Tutorial

This tutorial will walk you through generating a pool of classifiers and applying several dynamic selection techniques for the classification of unknown samples. The tutorial assumes that you are already familiar with the Python language and the scikit-learn library. Users not familiar with either Python and scikit-learn can start by checking out their tutorials.

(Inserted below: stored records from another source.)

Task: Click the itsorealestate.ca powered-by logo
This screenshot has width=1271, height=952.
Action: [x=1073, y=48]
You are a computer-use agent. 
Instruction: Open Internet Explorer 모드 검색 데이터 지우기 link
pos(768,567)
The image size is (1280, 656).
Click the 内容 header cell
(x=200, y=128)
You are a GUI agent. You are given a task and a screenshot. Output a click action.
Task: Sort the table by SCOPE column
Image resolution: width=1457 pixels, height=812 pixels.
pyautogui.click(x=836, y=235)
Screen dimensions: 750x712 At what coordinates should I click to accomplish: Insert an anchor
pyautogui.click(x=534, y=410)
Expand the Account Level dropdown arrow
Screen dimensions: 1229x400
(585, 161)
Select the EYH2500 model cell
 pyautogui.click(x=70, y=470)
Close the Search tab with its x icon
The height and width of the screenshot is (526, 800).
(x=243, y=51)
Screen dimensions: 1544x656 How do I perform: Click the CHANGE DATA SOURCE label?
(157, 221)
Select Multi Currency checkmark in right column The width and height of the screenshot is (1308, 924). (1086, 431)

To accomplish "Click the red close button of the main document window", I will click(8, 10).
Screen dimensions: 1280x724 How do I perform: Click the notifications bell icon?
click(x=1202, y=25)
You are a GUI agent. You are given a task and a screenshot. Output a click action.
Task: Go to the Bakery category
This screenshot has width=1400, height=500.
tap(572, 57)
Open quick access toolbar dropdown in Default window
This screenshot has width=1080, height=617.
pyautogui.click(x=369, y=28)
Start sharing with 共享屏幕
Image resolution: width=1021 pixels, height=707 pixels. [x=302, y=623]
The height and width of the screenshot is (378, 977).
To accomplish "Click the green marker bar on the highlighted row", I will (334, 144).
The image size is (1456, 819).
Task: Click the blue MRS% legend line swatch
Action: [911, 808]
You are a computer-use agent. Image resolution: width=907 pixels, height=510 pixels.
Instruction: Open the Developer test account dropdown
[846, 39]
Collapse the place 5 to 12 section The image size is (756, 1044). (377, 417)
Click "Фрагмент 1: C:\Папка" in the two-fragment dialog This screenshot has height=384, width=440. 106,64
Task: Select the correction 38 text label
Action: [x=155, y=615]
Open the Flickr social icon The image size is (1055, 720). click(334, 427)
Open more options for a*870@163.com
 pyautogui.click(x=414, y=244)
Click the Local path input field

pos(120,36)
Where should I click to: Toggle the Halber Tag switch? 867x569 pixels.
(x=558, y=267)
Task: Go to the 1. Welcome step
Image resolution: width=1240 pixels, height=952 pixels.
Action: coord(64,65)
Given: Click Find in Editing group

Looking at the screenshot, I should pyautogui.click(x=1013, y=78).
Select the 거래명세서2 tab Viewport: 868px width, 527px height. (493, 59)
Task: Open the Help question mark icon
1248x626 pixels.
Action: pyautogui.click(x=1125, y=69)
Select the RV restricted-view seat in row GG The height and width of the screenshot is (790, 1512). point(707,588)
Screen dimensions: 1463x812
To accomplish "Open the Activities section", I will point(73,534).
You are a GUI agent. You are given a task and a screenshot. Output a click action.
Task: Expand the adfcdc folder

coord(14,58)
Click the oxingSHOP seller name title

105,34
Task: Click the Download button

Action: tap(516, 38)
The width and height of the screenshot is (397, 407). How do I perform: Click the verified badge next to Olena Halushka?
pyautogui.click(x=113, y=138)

Running Dynamic selection with Bagging

In this first tutorial, we do a step-by-step run of the example_bagging.py, that is included in the examples part of the DESlib.

The first step is to run the example to check if everything is working as intended:

cd examples
python example_bagging.py

This script run six different dynamic selection models: Three DCS (OLA, A-Priori, MCB) and four DES (KNORA-Union, KNORA-Eliminate, DES-P and META-DES)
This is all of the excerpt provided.